Please repeat exactly the lines below from the one containing "Click the 'Create" down to the one containing "The image size is (1568, 434).", both included, and nothing else.

→ **Data supplied**:

════════

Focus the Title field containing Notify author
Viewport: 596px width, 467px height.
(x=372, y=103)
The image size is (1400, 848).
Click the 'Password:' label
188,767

════════

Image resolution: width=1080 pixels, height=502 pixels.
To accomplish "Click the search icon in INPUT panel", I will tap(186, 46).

════════

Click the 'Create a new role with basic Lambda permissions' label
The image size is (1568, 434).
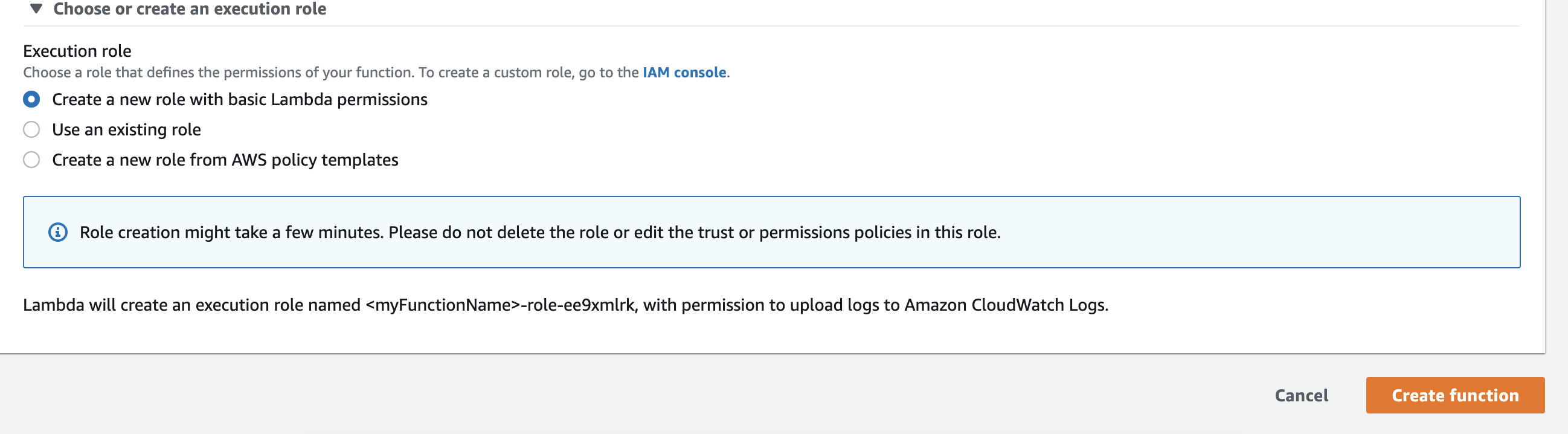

════════

→ **Task solution**:
Click the 'Create a new role with basic Lambda permissions' label
The image size is (1568, 434).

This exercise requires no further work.